>> Begin Input data
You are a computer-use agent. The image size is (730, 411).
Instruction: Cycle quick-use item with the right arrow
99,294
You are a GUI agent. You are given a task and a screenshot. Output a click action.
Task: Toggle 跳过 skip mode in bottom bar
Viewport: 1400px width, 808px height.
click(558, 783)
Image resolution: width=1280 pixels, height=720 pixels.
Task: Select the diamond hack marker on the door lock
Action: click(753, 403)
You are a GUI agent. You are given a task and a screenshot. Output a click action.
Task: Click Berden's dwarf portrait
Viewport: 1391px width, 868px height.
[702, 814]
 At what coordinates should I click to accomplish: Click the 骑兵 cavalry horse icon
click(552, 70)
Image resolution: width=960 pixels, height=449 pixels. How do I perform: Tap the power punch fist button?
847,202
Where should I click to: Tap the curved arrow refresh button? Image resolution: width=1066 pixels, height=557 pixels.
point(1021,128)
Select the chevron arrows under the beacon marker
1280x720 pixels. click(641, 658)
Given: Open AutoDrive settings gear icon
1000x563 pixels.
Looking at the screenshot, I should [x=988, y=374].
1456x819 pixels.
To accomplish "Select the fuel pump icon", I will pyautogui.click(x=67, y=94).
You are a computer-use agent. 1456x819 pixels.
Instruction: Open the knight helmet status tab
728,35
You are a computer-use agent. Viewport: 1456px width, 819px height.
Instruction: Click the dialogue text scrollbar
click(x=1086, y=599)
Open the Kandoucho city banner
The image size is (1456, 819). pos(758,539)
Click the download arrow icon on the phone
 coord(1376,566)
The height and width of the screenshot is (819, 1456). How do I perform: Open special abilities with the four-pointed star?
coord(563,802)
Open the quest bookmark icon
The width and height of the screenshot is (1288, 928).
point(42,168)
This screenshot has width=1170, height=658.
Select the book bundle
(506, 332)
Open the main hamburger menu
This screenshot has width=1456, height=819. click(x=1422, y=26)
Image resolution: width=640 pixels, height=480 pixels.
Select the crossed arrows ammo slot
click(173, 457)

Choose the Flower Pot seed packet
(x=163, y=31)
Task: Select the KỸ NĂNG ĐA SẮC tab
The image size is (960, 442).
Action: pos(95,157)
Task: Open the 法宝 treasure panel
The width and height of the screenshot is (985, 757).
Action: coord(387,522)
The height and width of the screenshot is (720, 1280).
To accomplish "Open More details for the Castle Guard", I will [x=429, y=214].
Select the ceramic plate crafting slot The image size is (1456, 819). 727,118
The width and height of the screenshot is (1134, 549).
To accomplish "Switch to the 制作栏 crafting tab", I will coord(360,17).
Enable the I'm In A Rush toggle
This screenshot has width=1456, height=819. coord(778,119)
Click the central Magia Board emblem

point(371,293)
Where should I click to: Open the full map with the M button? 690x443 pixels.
>> End Input data
• What to work on
Copy out all of the items again, putting "Goal" wherever "Instruction" occurs and changing nothing else.

• Task result
You are a computer-use agent. The image size is (730, 411).
Goal: Cycle quick-use item with the right arrow
99,294
You are a GUI agent. You are given a task and a screenshot. Output a click action.
Task: Toggle 跳过 skip mode in bottom bar
Viewport: 1400px width, 808px height.
click(558, 783)
Image resolution: width=1280 pixels, height=720 pixels.
Task: Select the diamond hack marker on the door lock
Action: click(753, 403)
You are a GUI agent. You are given a task and a screenshot. Output a click action.
Task: Click Berden's dwarf portrait
Viewport: 1391px width, 868px height.
[702, 814]
 At what coordinates should I click to accomplish: Click the 骑兵 cavalry horse icon
click(552, 70)
Image resolution: width=960 pixels, height=449 pixels. How do I perform: Tap the power punch fist button?
847,202
Where should I click to: Tap the curved arrow refresh button? Image resolution: width=1066 pixels, height=557 pixels.
point(1021,128)
Select the chevron arrows under the beacon marker
1280x720 pixels. click(641, 658)
Given: Open AutoDrive settings gear icon
1000x563 pixels.
Looking at the screenshot, I should [x=988, y=374].
1456x819 pixels.
To accomplish "Select the fuel pump icon", I will pyautogui.click(x=67, y=94).
You are a computer-use agent. 1456x819 pixels.
Goal: Open the knight helmet status tab
728,35
You are a computer-use agent. Viewport: 1456px width, 819px height.
Goal: Click the dialogue text scrollbar
click(x=1086, y=599)
Open the Kandoucho city banner
The image size is (1456, 819). pos(758,539)
Click the download arrow icon on the phone
 coord(1376,566)
The height and width of the screenshot is (819, 1456). How do I perform: Open special abilities with the four-pointed star?
coord(563,802)
Open the quest bookmark icon
The width and height of the screenshot is (1288, 928).
point(42,168)
This screenshot has width=1170, height=658.
Select the book bundle
(506, 332)
Open the main hamburger menu
This screenshot has width=1456, height=819. click(x=1422, y=26)
Image resolution: width=640 pixels, height=480 pixels.
Select the crossed arrows ammo slot
click(173, 457)

Choose the Flower Pot seed packet
(x=163, y=31)
Task: Select the KỸ NĂNG ĐA SẮC tab
The image size is (960, 442).
Action: pos(95,157)
Task: Open the 法宝 treasure panel
The width and height of the screenshot is (985, 757).
Action: coord(387,522)
The height and width of the screenshot is (720, 1280).
To accomplish "Open More details for the Castle Guard", I will [x=429, y=214].
Select the ceramic plate crafting slot The image size is (1456, 819). 727,118
The width and height of the screenshot is (1134, 549).
To accomplish "Switch to the 制作栏 crafting tab", I will coord(360,17).
Enable the I'm In A Rush toggle
This screenshot has width=1456, height=819. coord(778,119)
Click the central Magia Board emblem

point(371,293)
Where should I click to: Open the full map with the M button? 690x443 pixels.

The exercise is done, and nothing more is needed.